• [Written exercise 1] Set out the part of the listing that opens with the line containing "You are a computer-use agent. 253x155 pixels." and closes with the line containing "Action: [102, 150]" as a JSON list of strings, one string per line, skipping blank lines. Leave the pictures out of your answer.

• [Selected passage]
= List of constitutions of France =

The constitutions of France are the various foundational texts that have organized the institutions of France at different periods of its history. These may be known under various names – constitution, charter, constitutional laws or acts – and take precedence over other legislative texts. (Note: Precedence of constitutional texts over others may be viewed as the hierarchy of norms.)

The constitutional text currently in force in France is the constitution of 1958, which founded the Fifth Republic. It was approved by the people in a referendum on 28 September 1958, and officially promulgated on 4 October that year.

== History ==
The constitutional history of France is made up of many changes that have led to experimentation with a large number of political regime types since the French Revolution, ranging from an assembly regime (such as the National Convention) to reactionary dictatorship (such as the Vichy regime).

== Precursors ==

The Kingdom of France, under the Ancien Régime, was an absolute monarchy and lacked a formal constitution; the regime essentially relied on custom. That said, certain rules known as the fundamental laws of the Kingdom were outside the power of the monarch to change without further consent. These rules were mainly about the inheritance of the Crown, which required strict primogeniture unless the heir was not Catholic, and from the Treaty of Troyes onward was strictly agnatic (male-only) as well. The Parlement of Paris, a primarily judicial body with quasi-legislative functions that was tasked with applying the fundamental laws, rarely brooked modification of the laws. For instance, Louis XIV tried by his will and testament to change the inheritance order, but the Parlement annulled it. On the other hand, the law was occasionally changed, as when the provisions of the Peace of Utrecht renouncing the claim of Louis XIV's grandson Philippe to inherit the throne of France were approved to allow him to inherit the throne of Spain.

• [Stored data]
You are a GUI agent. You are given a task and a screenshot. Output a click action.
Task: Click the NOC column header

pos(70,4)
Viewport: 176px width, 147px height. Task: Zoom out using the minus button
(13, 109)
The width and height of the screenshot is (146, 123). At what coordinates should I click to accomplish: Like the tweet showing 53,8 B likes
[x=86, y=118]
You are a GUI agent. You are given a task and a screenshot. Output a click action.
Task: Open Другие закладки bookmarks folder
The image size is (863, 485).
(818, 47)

---

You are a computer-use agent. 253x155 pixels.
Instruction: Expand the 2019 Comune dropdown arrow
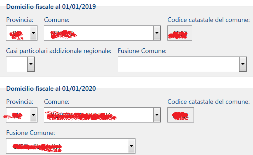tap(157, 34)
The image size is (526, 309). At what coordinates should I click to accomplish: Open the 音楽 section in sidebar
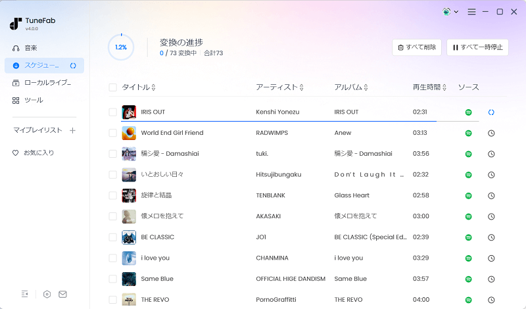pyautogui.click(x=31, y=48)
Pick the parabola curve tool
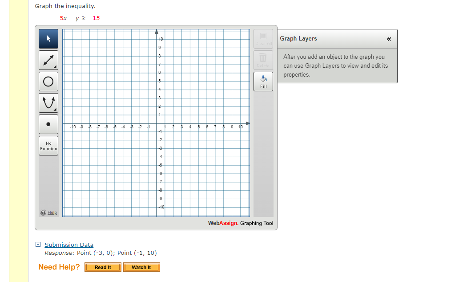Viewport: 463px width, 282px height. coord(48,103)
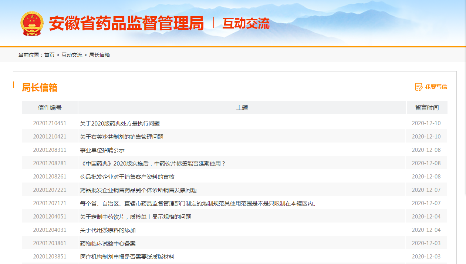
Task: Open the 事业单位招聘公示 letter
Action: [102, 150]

• [Written exercise 2] Copy out the whole text on the constitutions of France word for word.

• [Exercise solution 1]
[
  "You are a computer-use agent. 253x155 pixels.",
  "Instruction: Expand the 2019 Comune dropdown arrow",
  "tap(157, 34)",
  "The image size is (526, 309). At what coordinates should I click to accomplish: Open the 音楽 section in sidebar",
  "pyautogui.click(x=31, y=48)",
  "Pick the parabola curve tool",
  "Viewport: 463px width, 282px height. coord(48,103)",
  "Task: Open the 事业单位招聘公示 letter",
  "Action: [102, 150]"
]

• [Exercise solution 2]
= List of constitutions of France =

The constitutions of France are the various foundational texts that have organized the institutions of France at different periods of its history. These may be known under various names – constitution, charter, constitutional laws or acts – and take precedence over other legislative texts. (Note: Precedence of constitutional texts over others may be viewed as the hierarchy of norms.)

The constitutional text currently in force in France is the constitution of 1958, which founded the Fifth Republic. It was approved by the people in a referendum on 28 September 1958, and officially promulgated on 4 October that year.

== History ==
The constitutional history of France is made up of many changes that have led to experimentation with a large number of political regime types since the French Revolution, ranging from an assembly regime (such as the National Convention) to reactionary dictatorship (such as the Vichy regime).

== Precursors ==

The Kingdom of France, under the Ancien Régime, was an absolute monarchy and lacked a formal constitution; the regime essentially relied on custom. That said, certain rules known as the fundamental laws of the Kingdom were outside the power of the monarch to change without further consent. These rules were mainly about the inheritance of the Crown, which required strict primogeniture unless the heir was not Catholic, and from the Treaty of Troyes onward was strictly agnatic (male-only) as well. The Parlement of Paris, a primarily judicial body with quasi-legislative functions that was tasked with applying the fundamental laws, rarely brooked modification of the laws. For instance, Louis XIV tried by his will and testament to change the inheritance order, but the Parlement annulled it. On the other hand, the law was occasionally changed, as when the provisions of the Peace of Utrecht renouncing the claim of Louis XIV's grandson Philippe to inherit the throne of France were approved to allow him to inherit the throne of Spain.